Beram, Mittelalterliche Hügelsiedlung in Pazin, Kroatien
Beram ist eine mittelalterliche Siedlung auf einem Hügel in der Gespanschaft Istrien, nahe der Stadt Pazin. Die alten Steinhäuser gruppieren sich um die Kirche des Heiligen Martin in der Mitte und die Anlage ist noch weitgehend in ihrem ursprünglichen Zustand erhalten.
Die erste schriftliche Erwähnung von Beram stammt aus dem Jahr 911, aber die Besiedlung des Hügels reicht bis in die Bronzezeit zurück. Im Laufe der Zeit wurde der Ort mit doppelten Schutzmauern befestigt, von denen heute noch Reste sichtbar sind.
In der Kapelle der Heiligen Maria außerhalb des Dorfes befinden sich gotische Fresken aus dem 15. Jahrhundert, die eine sogenannte Totentanz-Szene zeigen. Auf diesen Bildern sind Menschen aus allen Gesellschaftsschichten dargestellt, die gemeinsam mit dem Tod tanzen, was ein verbreitetes Thema jener Zeit war.

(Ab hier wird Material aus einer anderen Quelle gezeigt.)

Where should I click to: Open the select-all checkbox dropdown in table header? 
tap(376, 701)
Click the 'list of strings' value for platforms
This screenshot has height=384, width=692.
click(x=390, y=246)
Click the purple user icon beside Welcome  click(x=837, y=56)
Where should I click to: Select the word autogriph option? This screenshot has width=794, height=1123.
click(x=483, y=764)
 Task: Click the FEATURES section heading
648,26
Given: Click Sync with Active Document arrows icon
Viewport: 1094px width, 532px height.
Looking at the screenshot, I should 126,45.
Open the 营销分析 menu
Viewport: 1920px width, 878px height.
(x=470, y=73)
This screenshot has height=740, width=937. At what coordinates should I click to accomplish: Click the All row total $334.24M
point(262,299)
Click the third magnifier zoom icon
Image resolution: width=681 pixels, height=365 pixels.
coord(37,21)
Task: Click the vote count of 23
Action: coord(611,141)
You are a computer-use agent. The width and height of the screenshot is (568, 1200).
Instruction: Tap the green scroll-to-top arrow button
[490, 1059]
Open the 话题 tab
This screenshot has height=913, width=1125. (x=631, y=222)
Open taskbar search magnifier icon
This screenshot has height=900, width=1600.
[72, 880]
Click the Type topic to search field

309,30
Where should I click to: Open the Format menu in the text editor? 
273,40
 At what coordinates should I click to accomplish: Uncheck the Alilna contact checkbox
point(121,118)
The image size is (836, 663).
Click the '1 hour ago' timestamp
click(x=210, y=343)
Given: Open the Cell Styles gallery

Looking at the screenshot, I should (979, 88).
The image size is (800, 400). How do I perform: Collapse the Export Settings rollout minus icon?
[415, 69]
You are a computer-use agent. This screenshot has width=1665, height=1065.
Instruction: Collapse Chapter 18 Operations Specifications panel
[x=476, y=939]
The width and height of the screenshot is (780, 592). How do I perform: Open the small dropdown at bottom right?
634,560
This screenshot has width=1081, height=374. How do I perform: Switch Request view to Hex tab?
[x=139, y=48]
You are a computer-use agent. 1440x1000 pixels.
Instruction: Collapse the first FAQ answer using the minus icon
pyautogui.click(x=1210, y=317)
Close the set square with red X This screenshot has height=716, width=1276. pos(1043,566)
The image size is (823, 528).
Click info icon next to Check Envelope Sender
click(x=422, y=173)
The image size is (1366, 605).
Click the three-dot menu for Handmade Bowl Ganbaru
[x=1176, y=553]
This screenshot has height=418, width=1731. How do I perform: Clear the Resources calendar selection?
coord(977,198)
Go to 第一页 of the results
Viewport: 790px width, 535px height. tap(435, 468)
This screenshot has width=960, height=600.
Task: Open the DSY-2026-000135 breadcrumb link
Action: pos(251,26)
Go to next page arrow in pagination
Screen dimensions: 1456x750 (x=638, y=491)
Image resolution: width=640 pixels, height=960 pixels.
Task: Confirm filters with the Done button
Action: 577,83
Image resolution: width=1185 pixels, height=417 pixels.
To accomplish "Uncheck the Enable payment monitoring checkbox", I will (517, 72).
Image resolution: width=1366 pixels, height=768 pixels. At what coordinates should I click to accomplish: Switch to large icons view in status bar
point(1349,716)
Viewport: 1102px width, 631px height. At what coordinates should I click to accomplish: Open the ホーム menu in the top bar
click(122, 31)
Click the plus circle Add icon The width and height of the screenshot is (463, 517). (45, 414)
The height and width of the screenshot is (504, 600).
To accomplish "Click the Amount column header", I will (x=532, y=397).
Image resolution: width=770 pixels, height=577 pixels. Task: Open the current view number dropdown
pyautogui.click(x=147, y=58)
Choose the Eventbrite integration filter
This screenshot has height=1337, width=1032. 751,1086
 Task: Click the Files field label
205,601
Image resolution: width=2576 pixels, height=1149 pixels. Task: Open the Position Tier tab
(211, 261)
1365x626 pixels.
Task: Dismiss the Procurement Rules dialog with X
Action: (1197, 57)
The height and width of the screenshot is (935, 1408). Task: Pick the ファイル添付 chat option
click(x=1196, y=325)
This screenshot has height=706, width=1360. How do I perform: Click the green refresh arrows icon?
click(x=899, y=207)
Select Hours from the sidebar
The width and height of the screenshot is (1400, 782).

Der Ort liegt auf einem steilen Hügel, daher sind festes Schuhwerk und eine gewisse Kondition empfehlenswert. Der ursprüngliche Eingang zur Siedlung ist noch vorhanden und dient als natürlicher Ausgangspunkt für eine Besichtigung zu Fuß.
Bei Ausgrabungen im Jahr 1883 wurden mehr als 170 Grabstätten mit Urnen entdeckt, was auf eine prähistorische Bevölkerung hindeutet, die diesen Ort lange vor dem Mittelalter nutzte. Diese Funde gehören zu den bedeutendsten ihrer Art in der Region Istrien.